Here is the code I use to plot a function in frequency domain in Matlab:
dt = 1/10000; % sampling rate
et = 0.1; % end of the interval
t = 0:dt:et; % sampling range
y = 2+sin(2.*pi.*50.*t)+18.*sin(2.*pi.*90.*t)+6.*sin(2.*pi.*180.*t); % sample the signal
subplot(2,1,1); % first of two plots
plot(t,y); grid on % plot with grid
xlabel('Time (s)'); % time expressed in seconds
ylabel('Amplitude'); % amplitude as function of time
Y = fft(y); % compute Fourier transform
n = size(y,2)/2; % 2nd half are complex conjugates
amp_spec = abs(Y)/n; % absolute value and normalize
subplot(2,1,2); % second of two plots
freq = (0:100)/(2*n*dt); % abscissa viewing window
stem(freq,amp_spec(1:101)); grid on % plot amplitude spectrum
xlabel('Frequency (Hz)'); % 1 Herz = number of cycles/second
ylabel('Amplitude'); % amplitude as function of frequency
The problem is, when I zoom in my graph I don't see peaks exactly on 50Hz, 90Hz and 180Hz.
What did I do wrong in my code?
The problem is that in order to get perfect spectra (peaks on 50,90,180 and 0 otherwise), your interval should be a multiplier of all the frequencies.
Explanation: consider y=sin(2.*pi.*t). Use your code to plot it with:
1) et = 1-dt;
2) et = 1;
In the first case, if you zoom in, you will see that peak is perfectly on 1 Hz. In the second case it is not (also very close).

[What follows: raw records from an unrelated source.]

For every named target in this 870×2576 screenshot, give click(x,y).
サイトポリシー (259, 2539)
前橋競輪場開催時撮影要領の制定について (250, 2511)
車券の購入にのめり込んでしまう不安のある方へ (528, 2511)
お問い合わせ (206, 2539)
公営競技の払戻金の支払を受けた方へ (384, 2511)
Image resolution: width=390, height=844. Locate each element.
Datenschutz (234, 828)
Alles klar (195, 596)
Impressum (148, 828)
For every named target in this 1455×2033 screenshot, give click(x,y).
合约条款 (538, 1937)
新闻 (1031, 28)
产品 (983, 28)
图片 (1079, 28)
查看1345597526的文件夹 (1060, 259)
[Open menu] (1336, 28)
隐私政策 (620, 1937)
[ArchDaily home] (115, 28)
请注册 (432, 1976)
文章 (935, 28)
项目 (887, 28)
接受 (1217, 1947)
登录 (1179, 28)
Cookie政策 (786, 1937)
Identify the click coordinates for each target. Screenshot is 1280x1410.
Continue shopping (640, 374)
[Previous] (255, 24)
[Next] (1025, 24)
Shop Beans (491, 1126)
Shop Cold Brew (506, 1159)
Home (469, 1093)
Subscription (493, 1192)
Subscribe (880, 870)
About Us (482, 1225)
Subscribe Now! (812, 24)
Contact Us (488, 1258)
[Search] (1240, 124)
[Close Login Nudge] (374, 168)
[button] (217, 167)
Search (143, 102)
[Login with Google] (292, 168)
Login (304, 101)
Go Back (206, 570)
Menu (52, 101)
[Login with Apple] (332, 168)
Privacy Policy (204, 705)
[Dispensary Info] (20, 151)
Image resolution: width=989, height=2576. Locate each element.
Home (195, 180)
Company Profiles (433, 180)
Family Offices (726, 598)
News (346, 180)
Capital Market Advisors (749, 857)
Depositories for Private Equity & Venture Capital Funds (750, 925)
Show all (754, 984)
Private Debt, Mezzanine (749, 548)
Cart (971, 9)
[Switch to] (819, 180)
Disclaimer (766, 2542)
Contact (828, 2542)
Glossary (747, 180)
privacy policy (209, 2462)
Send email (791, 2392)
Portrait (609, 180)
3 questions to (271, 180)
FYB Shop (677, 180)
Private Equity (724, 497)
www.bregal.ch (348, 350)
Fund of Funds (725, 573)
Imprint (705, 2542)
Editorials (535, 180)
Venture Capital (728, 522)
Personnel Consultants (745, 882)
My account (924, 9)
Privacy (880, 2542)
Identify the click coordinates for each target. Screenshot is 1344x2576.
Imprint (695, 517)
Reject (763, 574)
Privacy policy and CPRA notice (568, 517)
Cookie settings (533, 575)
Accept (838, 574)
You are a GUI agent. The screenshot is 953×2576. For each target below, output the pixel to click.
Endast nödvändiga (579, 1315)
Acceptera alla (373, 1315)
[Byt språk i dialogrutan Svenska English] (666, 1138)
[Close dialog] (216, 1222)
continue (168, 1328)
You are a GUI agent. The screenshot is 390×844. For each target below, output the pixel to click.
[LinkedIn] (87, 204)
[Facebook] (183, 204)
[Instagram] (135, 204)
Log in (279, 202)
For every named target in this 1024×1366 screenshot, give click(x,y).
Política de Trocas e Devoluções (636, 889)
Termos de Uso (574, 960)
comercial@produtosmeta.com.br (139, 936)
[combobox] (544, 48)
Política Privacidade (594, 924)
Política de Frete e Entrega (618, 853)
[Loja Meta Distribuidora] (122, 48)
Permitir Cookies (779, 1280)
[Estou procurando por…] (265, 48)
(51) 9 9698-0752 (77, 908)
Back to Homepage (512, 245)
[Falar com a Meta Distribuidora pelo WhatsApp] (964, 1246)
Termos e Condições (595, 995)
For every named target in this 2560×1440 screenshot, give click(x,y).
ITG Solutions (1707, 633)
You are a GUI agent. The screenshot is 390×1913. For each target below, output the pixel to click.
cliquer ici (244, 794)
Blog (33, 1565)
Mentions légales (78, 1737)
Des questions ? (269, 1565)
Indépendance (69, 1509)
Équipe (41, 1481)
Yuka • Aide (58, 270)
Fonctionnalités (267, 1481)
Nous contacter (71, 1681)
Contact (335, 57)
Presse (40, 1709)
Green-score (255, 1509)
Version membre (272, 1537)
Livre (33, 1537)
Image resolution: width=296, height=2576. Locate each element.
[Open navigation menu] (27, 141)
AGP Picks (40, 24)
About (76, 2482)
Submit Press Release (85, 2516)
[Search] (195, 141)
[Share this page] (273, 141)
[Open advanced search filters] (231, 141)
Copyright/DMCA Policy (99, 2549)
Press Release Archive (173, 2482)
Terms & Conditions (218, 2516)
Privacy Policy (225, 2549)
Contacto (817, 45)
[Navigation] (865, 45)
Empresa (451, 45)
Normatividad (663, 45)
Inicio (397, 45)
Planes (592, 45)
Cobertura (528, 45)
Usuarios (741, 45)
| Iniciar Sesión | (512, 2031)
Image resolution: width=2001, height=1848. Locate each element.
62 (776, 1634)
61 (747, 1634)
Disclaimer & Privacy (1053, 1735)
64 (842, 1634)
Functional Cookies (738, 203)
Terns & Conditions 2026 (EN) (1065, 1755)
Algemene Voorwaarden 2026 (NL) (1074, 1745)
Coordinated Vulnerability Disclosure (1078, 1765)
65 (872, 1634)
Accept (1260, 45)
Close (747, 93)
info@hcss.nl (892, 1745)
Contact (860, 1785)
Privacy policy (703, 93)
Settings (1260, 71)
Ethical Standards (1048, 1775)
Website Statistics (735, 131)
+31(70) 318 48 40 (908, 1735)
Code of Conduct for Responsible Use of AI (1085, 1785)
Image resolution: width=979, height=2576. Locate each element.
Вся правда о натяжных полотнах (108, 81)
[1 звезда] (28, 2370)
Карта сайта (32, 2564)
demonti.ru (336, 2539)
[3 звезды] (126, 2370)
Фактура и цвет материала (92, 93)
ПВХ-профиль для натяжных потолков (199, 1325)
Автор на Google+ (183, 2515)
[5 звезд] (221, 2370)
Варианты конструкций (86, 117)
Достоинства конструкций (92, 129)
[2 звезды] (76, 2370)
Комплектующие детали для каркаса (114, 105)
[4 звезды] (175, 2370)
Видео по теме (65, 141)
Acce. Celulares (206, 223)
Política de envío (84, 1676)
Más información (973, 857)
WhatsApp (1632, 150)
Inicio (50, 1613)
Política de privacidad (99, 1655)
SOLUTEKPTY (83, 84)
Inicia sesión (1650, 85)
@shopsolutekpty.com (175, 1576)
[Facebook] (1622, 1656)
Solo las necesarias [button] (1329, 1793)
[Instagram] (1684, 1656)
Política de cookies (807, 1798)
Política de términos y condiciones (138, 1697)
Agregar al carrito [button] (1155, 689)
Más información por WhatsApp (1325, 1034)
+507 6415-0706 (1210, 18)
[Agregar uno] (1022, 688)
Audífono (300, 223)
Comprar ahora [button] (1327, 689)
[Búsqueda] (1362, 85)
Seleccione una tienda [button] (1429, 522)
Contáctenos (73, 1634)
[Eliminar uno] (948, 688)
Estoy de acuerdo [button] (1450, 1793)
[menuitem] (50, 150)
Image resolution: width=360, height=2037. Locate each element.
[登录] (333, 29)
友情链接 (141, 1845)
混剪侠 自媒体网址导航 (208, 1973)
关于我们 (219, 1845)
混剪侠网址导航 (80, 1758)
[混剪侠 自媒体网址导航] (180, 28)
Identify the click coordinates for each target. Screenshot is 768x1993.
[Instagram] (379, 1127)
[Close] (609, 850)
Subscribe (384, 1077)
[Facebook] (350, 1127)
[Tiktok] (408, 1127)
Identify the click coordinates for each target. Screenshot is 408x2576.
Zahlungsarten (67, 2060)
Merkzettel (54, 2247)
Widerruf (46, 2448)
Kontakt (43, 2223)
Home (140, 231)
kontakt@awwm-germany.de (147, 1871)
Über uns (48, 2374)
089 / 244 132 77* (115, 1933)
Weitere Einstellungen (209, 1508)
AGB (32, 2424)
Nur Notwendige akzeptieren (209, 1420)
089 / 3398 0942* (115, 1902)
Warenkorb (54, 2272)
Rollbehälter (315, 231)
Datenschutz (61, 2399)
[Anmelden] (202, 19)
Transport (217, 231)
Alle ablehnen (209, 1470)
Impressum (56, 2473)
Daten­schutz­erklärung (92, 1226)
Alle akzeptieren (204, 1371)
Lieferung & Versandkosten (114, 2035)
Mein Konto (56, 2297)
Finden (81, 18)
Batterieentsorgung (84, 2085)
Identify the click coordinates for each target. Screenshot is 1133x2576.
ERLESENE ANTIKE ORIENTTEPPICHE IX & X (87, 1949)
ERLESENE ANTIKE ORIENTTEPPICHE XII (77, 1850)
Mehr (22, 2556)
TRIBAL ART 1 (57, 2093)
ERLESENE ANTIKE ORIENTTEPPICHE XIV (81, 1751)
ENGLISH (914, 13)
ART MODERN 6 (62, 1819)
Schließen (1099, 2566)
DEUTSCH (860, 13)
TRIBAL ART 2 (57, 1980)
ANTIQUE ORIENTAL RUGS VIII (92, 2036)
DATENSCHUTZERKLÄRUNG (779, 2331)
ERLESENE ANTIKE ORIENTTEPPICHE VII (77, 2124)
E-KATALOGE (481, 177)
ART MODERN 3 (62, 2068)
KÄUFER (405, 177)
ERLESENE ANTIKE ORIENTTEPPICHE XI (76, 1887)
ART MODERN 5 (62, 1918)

Why? Because you are working with the finite number of points, and, consequently, finite number of frequencies. If 1 Hz is among this set of frequencies (1st case), you will get perfect peak at 1 Hz at zeros at all others frequencies.
In case 2 there is no 1 Hz frequency in your set, so you will get peak on the nearest frequencies (and also it will have finite width).
Ultimately, in your original code, there are no 50, 90, 180 Hz frequencies in your full set of frequencies.